The 2019 Wuhan coronavirus outbreak has seen a surge in demand for protective masks as publics across the world seek to protect themselves from infection. Manufacturers of the masks have seen their stocks boom, but supply is outstripping demand and hoarding practices may leave healthcare professionals on the frontline of treating the virus without adequate protection.
Mask Manufacturers’ Stocks Up
The outbreak has devastated global stock markets, with trading in China now having halted completely. However, amid contagion fears, companies producing protective masks have seen their share prices soar.
According to Reuters, companies that have seen significant leaps in shares in recent weeks include South Korean mask producer Monalisa, which jumped 29 percent, Japanese medical product supplier Kawamoto Corp, the share price of which tripled, Japanese protective clothing manufacturer Azearth (53 percent increase) and Top Glove Corp of Malaysia, whose shares surged by a quarter within a single week.
This comes in stark relief to global stock markets more generally as China – a vital cog in the global economy – has all but ceased production across a range of industries in order to limit the flow of the virus. As Avi Salzman of Barron’s reports, “Airlines, energy companies, and multinationals with heavy China exposure have experienced particularly sharp drops. Starbucks has had to shut more than half of its stores in China — the company’s most important growth area — amid the outbreak.”
There are currently around 43,000 confirmed cases of the coronavirus in Asia, around 32,000 of which are in mainland China, and it has claimed over 1,000 lives in the country as of the 10th February 2020, according to the NY Times. Against this backdrop, and with no vaccine for the disease currently available, some Chinese cities, including Wuhan, the centre of the outbreak, and the southern metropolis of Guangdong have implemented rules requiring citizens to wear masks in public or face a fine. However, supply of these products does not yet meet demand and the protective masks have largely sold out across the region.
This run on masks has even extended beyond China’s borders. Paranoia over the coronavirus is being felt especially sharply in the US, where mask manufacturers such as Honeywell and 3M have ramped up production in order to meet demand. Vox’s Terry Nguyen reports that “people across [the USA] have descended on local pharmacies or health supply stores to hoard boxes of surgical masks, even in states where there isn’t a serious coronavirus threat. Some say it’s a precaution, while others are looking to send masks to friends and relatives overseas, where supplies are low or expensive due to increased demand.”
This hoarding has the potential to lead to shortages of masks, affecting clinics or hospitals where they are most needed. Moreover, experts are warning that, while wearing a mask if already exhibiting flu-like symptoms is a good precaution, the use of these masks outside of a hospital setting does not provide proper protection from infection.
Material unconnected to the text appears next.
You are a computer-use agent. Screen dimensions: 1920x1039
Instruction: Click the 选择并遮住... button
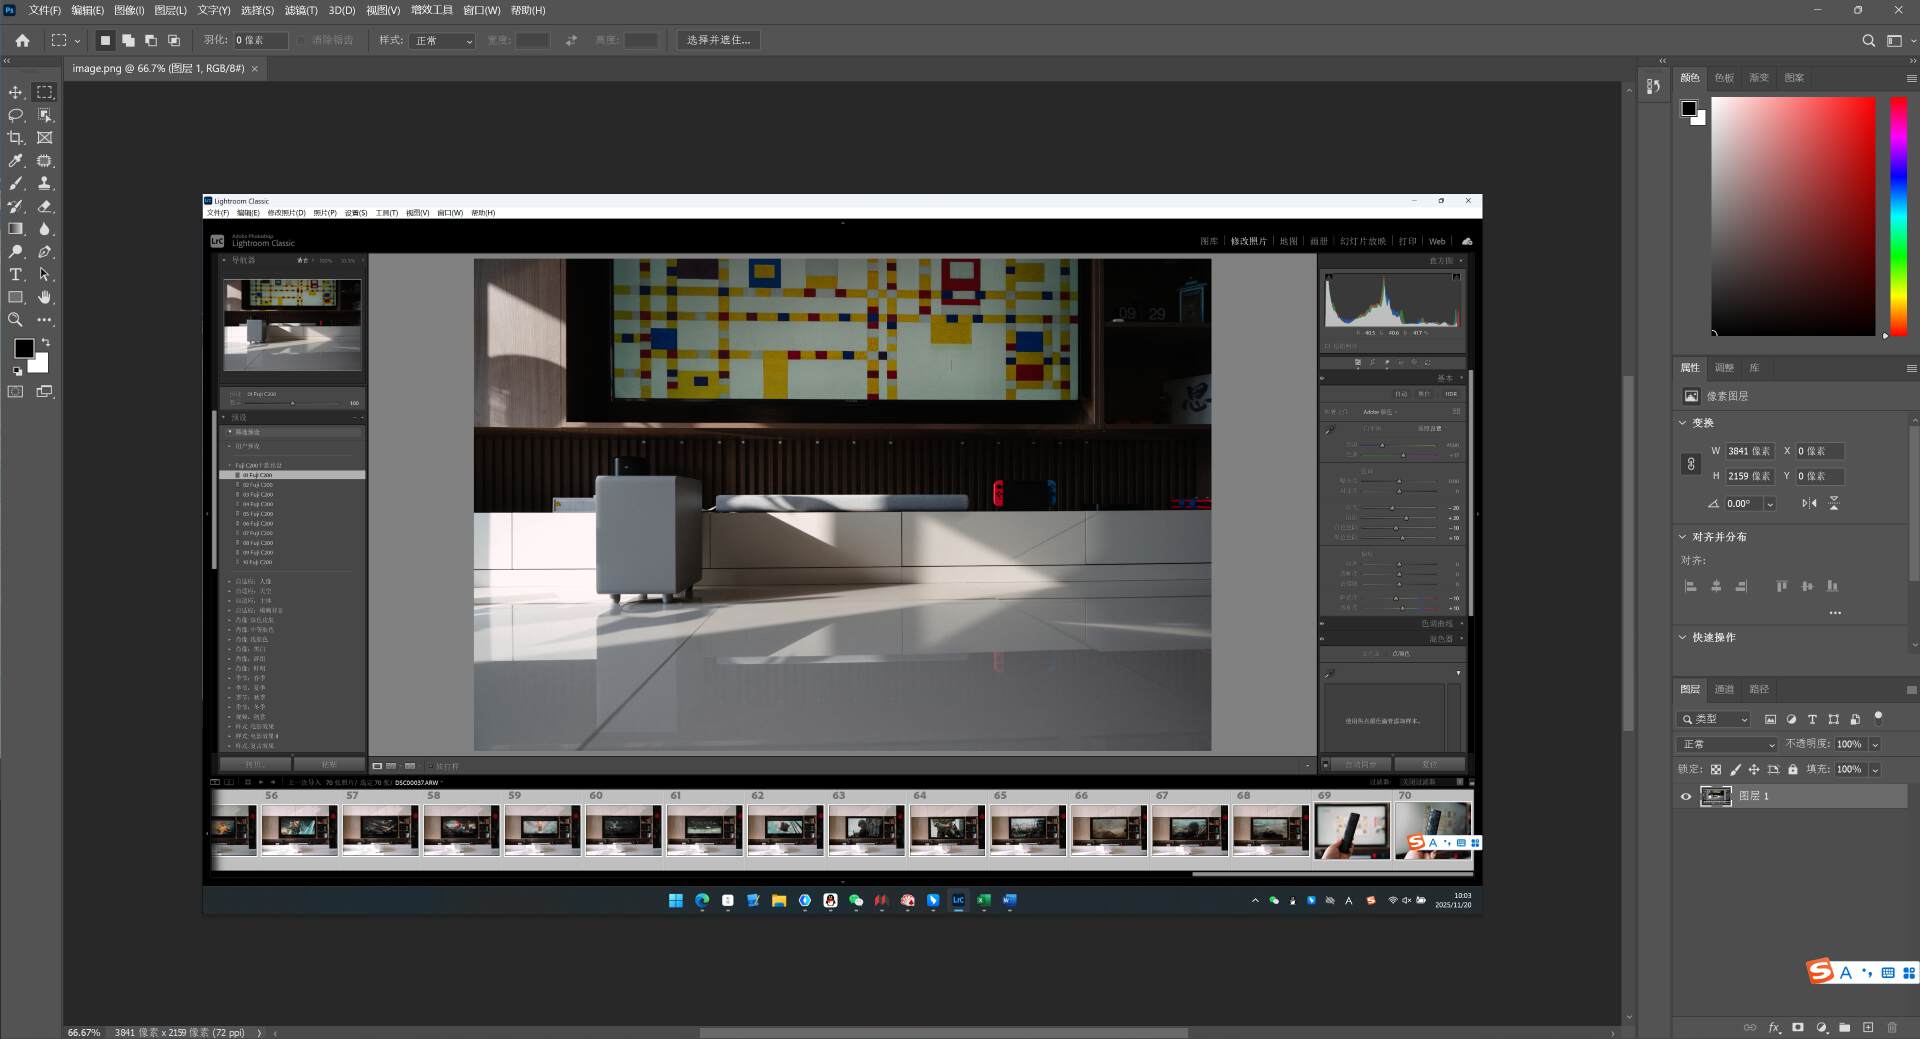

As Dr David Carrington, a clinical virologist at St George’s, University of London, told BBC News, “routine surgical masks for the public are not an effective protection against viruses or bacteria carried in the air” because they are too loose, have no air filter and leave the eyes exposed.
Dr Nathalie MacDermott, a clinical lecturer at King’s College London, told Sky News there is “not any good evidence” to suggest surgical masks can protect the general public from the virus.
Instead, as Salma Khalik of the Singapore-based Straits Times reports, “The World Health Organisation and the United States Centres for Disease Control and Prevention are telling people not to use face masks if they are not sick. Instead, they advise people to wash their hands thoroughly and regularly throughout the day and to avoid touching their eyes, nose and mouth with unwashed hands.”